Но когда зажигался свет и прохлада кондиционированного кинозала сменялась духотой улиц мегаполиса, обитателям невыдуманного Бомбея приходилось иметь дело с реалиями опутанной бюрократией экономики города, ненавидимого его материковыми правителями. Для многих амбициозных, но вынужденно праздных молодых людей, которые смотрели на Аравийское море, сидя на набережной спиной к некогда прекрасным, но теперь обветшалым многоквартирным домам в стиле ар-деко, будущее лежало на другом берегу, в переживавших нефтяной бум эмиратах Персидского залива. В то время как Бомбей, подобно Ленинграду и Шанхаю, казалось, исчерпал заложенные при его основании возможности, на картах иных, не обремененных тяжким грузом истории регионов еще оставались нерасчерченные участки, подобные недавно отвоеванному у моря острову Бомбей, недавно отобранной у шведов дельте Невы или порту на Хуанпу, едва открытому для торговли по итогам Опиумной войны.

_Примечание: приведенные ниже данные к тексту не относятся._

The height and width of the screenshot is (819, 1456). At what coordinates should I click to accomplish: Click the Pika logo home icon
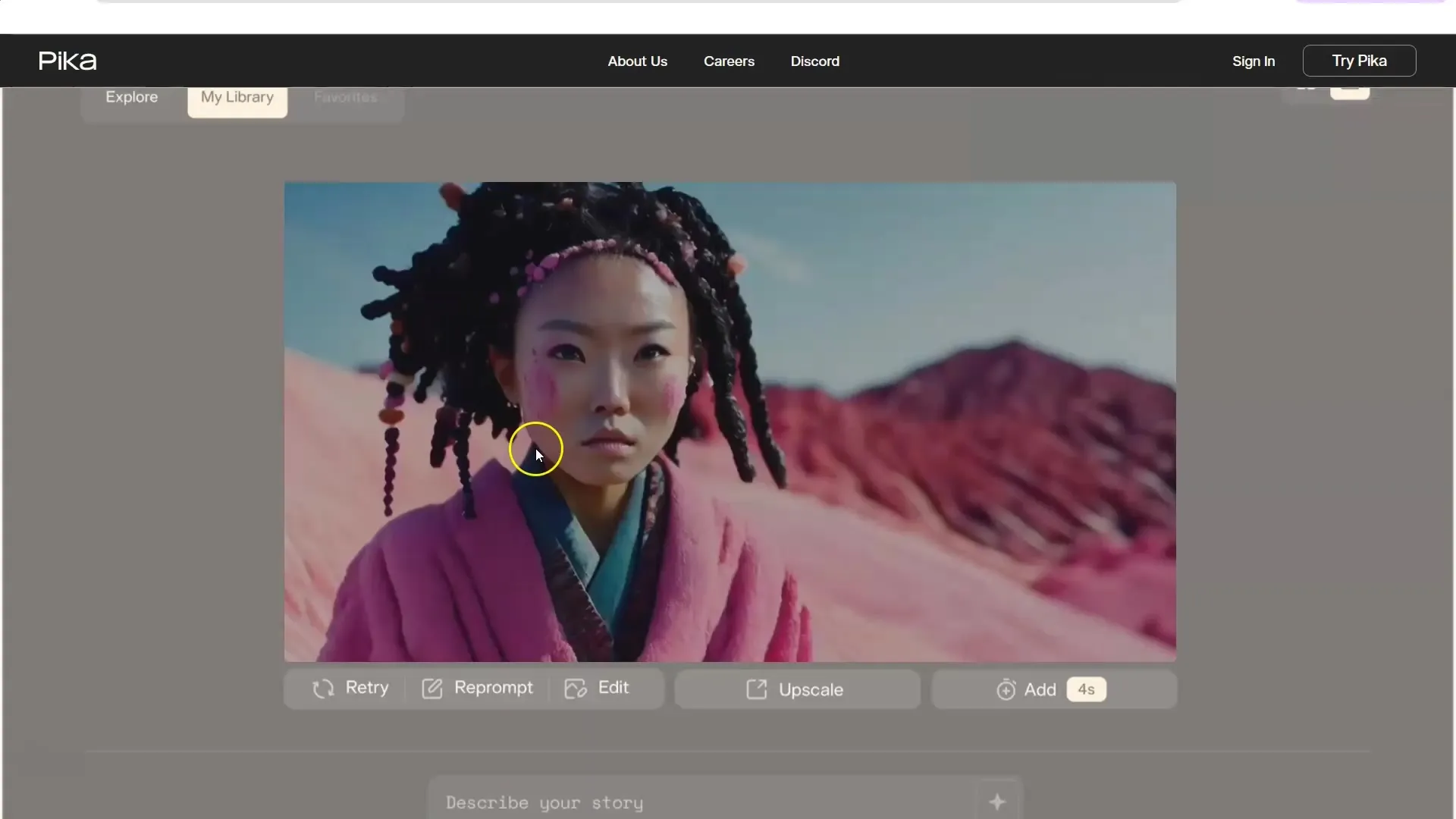67,61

IV. Город в середине мира: Дубай до 1981 года

Есть много историй про то, как Дубай получил свое название. В отличие от фантастической версии о Санкт-Петербурге, который строился на небе, а потом упал на землю уже готовым, некоторые из наименее цветистых мифов о происхождении Дубая вполне могут оказаться правдой. По одной из версий название «Дубай» происходит от описания места. Город расположен около узкой приливной бухты, которая выдается из Персидского залива вглубь суши, и «Дубай» может означать «два дома», по одному на каждой стороне. Но в таком случае эти два слова происходят из двух разных языков. Слово «дох» (два) – из хинди, а слово «байт» (дом) – арабское; вместе они складываются в «дох-байт» – Дубай. Сколь бы спорной ни была эта этимология, в ней заключена глубокая истина: Дубай всегда был многоязыким городом.

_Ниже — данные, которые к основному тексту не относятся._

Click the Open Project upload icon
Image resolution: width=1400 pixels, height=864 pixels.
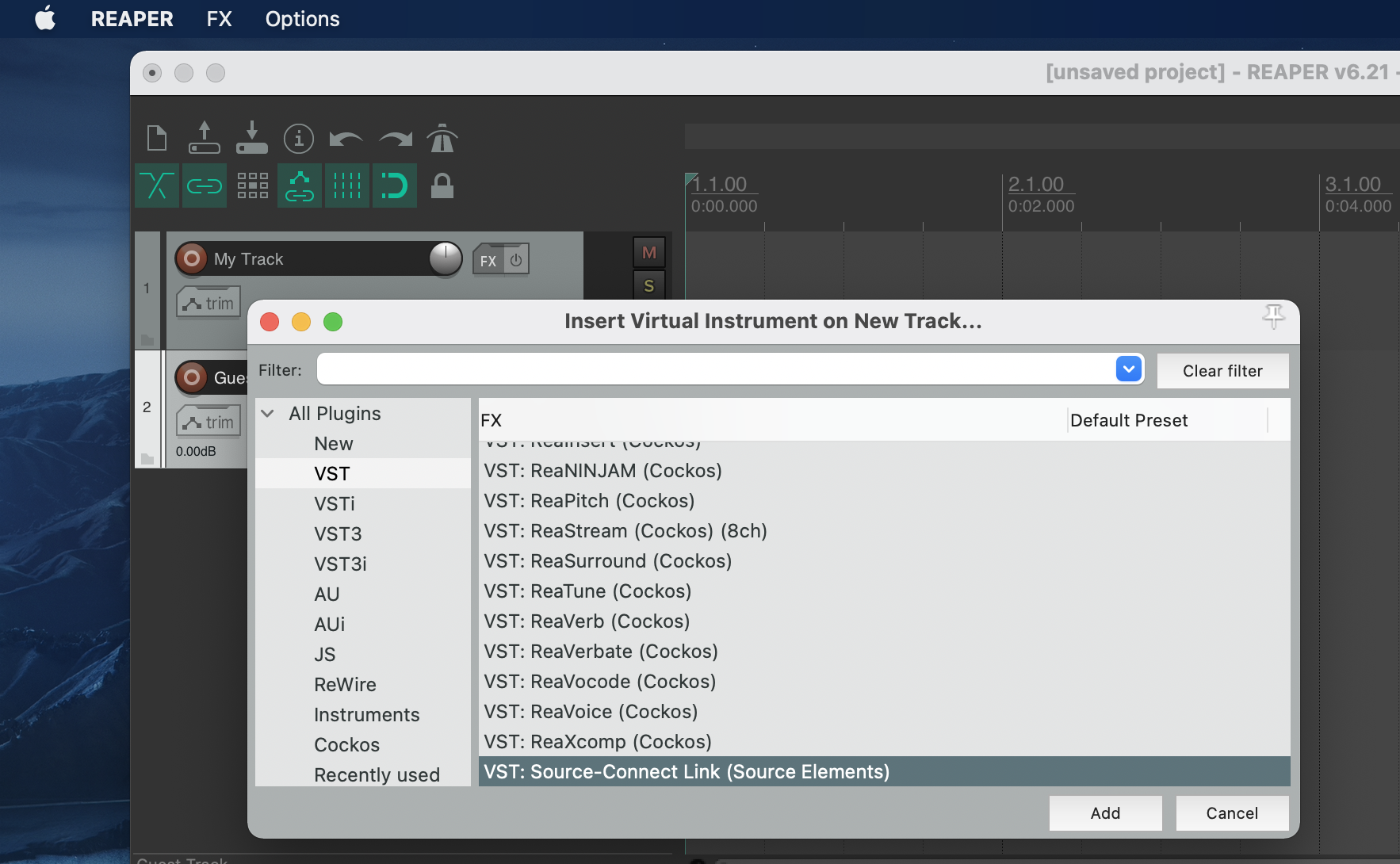[x=204, y=138]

Само местоположение Дубая сделало его вечным перекрестком, городом в середине мира. Фарфоровые черепки, найденные современными археологами, свидетельствуют, что местные купцы торговали с Китаем еще два тысячелетия назад. Но география Дубая – это палка о двух концах. Выгодное расположение на перекрестке путей из Европы, Азии и Африки сочетается здесь с нечеловеческим климатом. Летом жара часто достигает 50 градусов по Цельсию, поэтому до появления кондиционеров Дубай едва ли мог рассчитывать на бурный рост. С момента прихода в эти места ислама в 630 году и до начала ХХ века в Дубае и его окрестностях практически не менялась численность населения42.

Как и положено сонной торговой фактории, Дубай не представлял особого интереса для Великобритании в зените ее имперского могущества. Осознавая важность Персидского залива для охраны прибыльных торговых путей в Индию, с начала XIX века Британская Ост-Индская компания стремилась защитить регион от пиратов, которые к тому же являлись антизападными исламскими фундаменталистами. При поддержке могучего Королевского флота начиная с 1820 года британцам удалось заключить с местными шейхами ряд соглашений, направленных на поддержание мира и охрану торговых путей. Когда семейство Аль-Мактум, ответвление правящей династии расположенного в ста с лишним километрах к юго-востоку от небольшого порта Абу-Даби, захватило Дубай в 1833 году, оно быстро договорилось с британцами на схожих условиях. С тех пор Аль-Мактумы самодержавно правят Дубаем. Единственное организованное движение за демократические реформы было подавлено в 1939 году – всех заговорщиков тогда перестреляли на свадьбе наследника престола.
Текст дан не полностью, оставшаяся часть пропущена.